You know who suffers in this idiotic deal? The victims who want to name reality, who aren’t in denial about abuse, who aren’t in denial about evil, and who seek validation in their meek perceptions. Those whose conscience says “no, this is wrong, and this person is being cruel.”
It is immoral to hold evil people in unconditional positive regard, not to mention that it’s delusional.
Imagine it in real life. Take someone you hate, someone objectively awful, an animal abuser of some kind, and go talk to someone who holds that person in “unconditional positive regard.”
“He is evil,” you’d say. “Something must be done to stop him,” you’d say.

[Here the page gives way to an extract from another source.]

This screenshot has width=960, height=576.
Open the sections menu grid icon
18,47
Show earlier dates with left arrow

And that supposed holy person, who only sees the “good’ in others would gaslight you, by saying “oh, i don’t know. I only see the good in him. He was probably just stressed that day. He probably didn’t mean to kick and beat and starve that dog to death…”

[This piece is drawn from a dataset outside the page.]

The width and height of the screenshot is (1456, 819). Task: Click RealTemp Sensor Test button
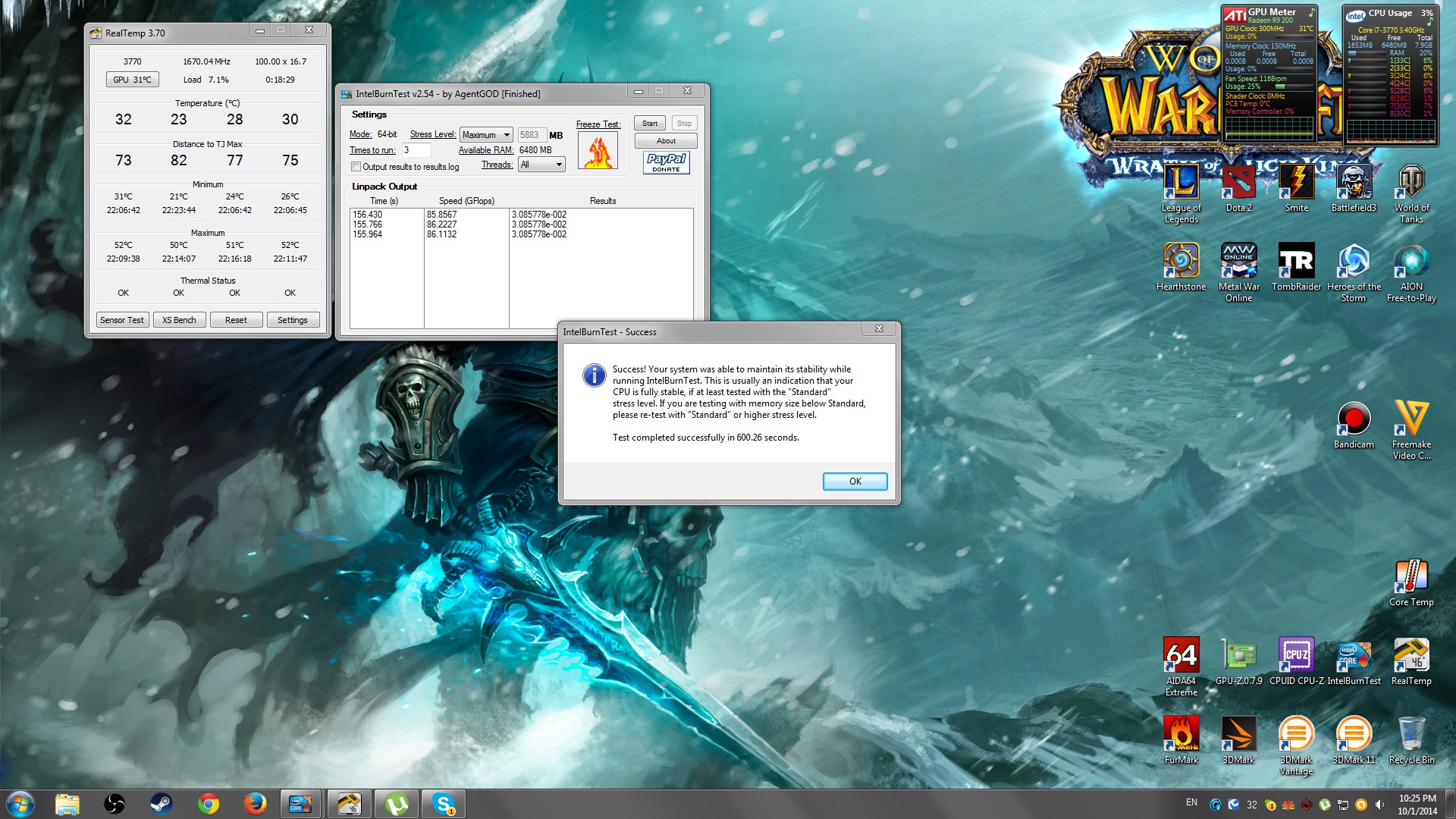point(122,320)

See? It’s absurd in practice. It’s not a workable standard and it’s certainly not virtuous, in any sense of that word.
You might say that “unconditional positive regard” is what kept the Church from admitting the pernicious sexual abuse of little boys and young men – those priests didn’t really mean it, they are “good” people after all.
Or a more pressing example, when Trump told us that there were “good people on both sides” of the nazi march a few years ago. (There is some dispute about the statement and who he was referring to, I know). On its face though, unconditional positive regard for nazi hooligans doesn’t feel good to our sense of morality, right?

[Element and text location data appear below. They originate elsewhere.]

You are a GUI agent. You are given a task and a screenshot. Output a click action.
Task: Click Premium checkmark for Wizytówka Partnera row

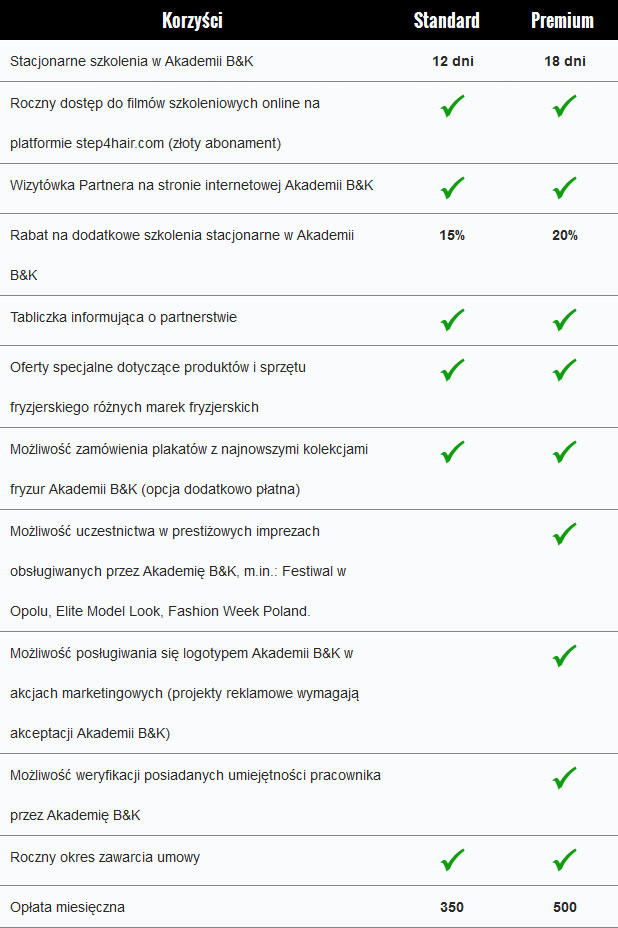click(564, 188)
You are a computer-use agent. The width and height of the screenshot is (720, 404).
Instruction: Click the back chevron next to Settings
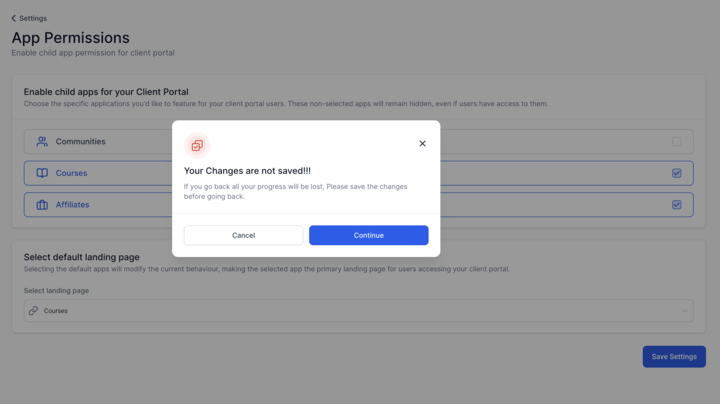click(13, 18)
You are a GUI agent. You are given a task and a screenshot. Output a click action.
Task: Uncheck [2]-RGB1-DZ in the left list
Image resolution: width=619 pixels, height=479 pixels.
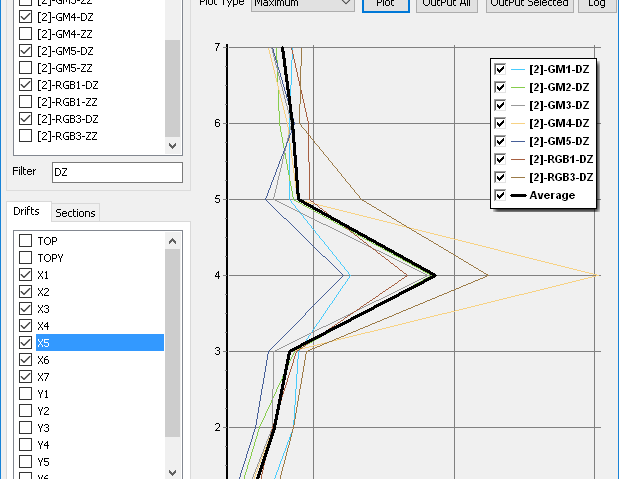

Unconditional positive regard for all, without discernment, is itself evil. It is forced blindness and ignorance. It is an unwillingness to see what is true. It is an escape from reality, from pain, from the difficulties of life, all under the guise of “goodness,” which is exactly what enablers believe and teach.
Now, as you’ll see here on these few pages, there is a higher wisdom teaching about evil. There are practices and perspectives that see evil operating in service to growth. It’s absolutely true, and more advanced practitioners put this into valuable use regularly. (They even come out feeling grateful to evil for having offered them all the opportunities. In this way, they grow to love their enemies, over time, and with lots and lots of significant work and practice.).
But that work doesn’t operate in denial of evil. It doesn’t hold evil people in unconditional positive regard. It discerns evil immediately and ferociously. (And if my intuitive power is to be trusted, more on that later, confronts that evil assertively with truth, destroying the lies that create the harmful manifestations.). It doesn’t coddle evil. It doesn’t ignore what is true. It doesn’t participate in the enabling.
If you hold “unconditional positive regard for all” as the highest spiritual ideal, I urge you to look deeply at where that arises from, and what stake you have in maintaining that projection.